• Required tasks
[A] Under which Code section does the Commonwealth appeal, according to the court opinion?
[B] Please rewrite the records as a numbered list, starting with the first line of the records and going on through the line with "tap(481, 244)", leaving out blank lines.

COURT OF APPEALS OF VIRGINIA
Present: Judges Benton, Bray and Bumgardner
Argued at Salem, Virginia
COMMONWEALTH OF VIRGINIA
MEMORANDUM OPINION * BY
v. Record No. 0183-00-2 JUDGE RICHARD S. BRAY
JUNE 29, 2000
ADIB AMEER MARZUQ
FROM THE CIRCUIT COURT OF THE CITY OF RICHMOND
Robert W. Duling, Judge
Marla Graff Decker, Assistant Attorney
General (Mark L. Earley, Attorney General, on
brief), for appellant.
Donald A. Denton for appellee.
Indicted for possession of cocaine with intent to distribute,
Adib Ameer Marzuq (defendant) moved the trial court to suppress
inculpatory evidence discovered by police during a "sweep search"
of his residence. Following a hearing on defendant's motion, the
court concluded the circumstances did not give rise to safety
concerns sufficient to justify the search and suppressed the
related evidence. The Commonwealth appeals pursuant to Code
§ 19.2-398, arguing that the offending drugs, together with other
evidence, were properly seized during a "protective sweep." We
agree and reverse the trial court.
* Pursuant to Code § 17.1-413, recodifying Code
§ 17-116.010, this opinion is not designated for publication.
I.
"It is well established that on appeal the burden is on the
appellant[, the Commonwealth in this instance,] to show,
considering the evidence in a light most favorable to [defendant],
that the [granting] of a motion to suppress constitutes reversible
error." Commonwealth v. Tart, 17 Va. App. 384, 390-91, 437 S.E.2d
219, 223 (1993). "Questions of reasonable suspicion and probable
cause to make a warrantless search are subject to de novo review
on appeal. 'In performing such analysis, we are bound by the
trial court's findings of historical fact unless "plainly wrong"

• Entries supplied

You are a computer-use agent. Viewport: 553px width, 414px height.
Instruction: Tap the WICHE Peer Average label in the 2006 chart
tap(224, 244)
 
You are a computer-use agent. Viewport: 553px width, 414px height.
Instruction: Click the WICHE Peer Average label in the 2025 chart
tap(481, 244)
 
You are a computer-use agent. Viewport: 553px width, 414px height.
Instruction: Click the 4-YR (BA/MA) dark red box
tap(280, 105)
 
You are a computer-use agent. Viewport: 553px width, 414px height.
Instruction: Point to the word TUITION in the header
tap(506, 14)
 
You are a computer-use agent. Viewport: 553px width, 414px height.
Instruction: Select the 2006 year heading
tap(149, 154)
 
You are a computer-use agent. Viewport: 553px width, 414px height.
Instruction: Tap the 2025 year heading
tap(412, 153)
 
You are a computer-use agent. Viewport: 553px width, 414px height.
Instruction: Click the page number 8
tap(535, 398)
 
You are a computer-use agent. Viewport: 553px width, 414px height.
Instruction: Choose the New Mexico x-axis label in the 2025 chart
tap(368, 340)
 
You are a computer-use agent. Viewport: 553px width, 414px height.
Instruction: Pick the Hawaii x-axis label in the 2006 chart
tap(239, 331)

• Solutions per task
[A] Code § 19.2-398

[B]
1. You are a computer-use agent. Viewport: 553px width, 414px height.
2. Instruction: Tap the WICHE Peer Average label in the 2006 chart
3. tap(224, 244)
4. You are a computer-use agent. Viewport: 553px width, 414px height.
5. Instruction: Click the WICHE Peer Average label in the 2025 chart
6. tap(481, 244)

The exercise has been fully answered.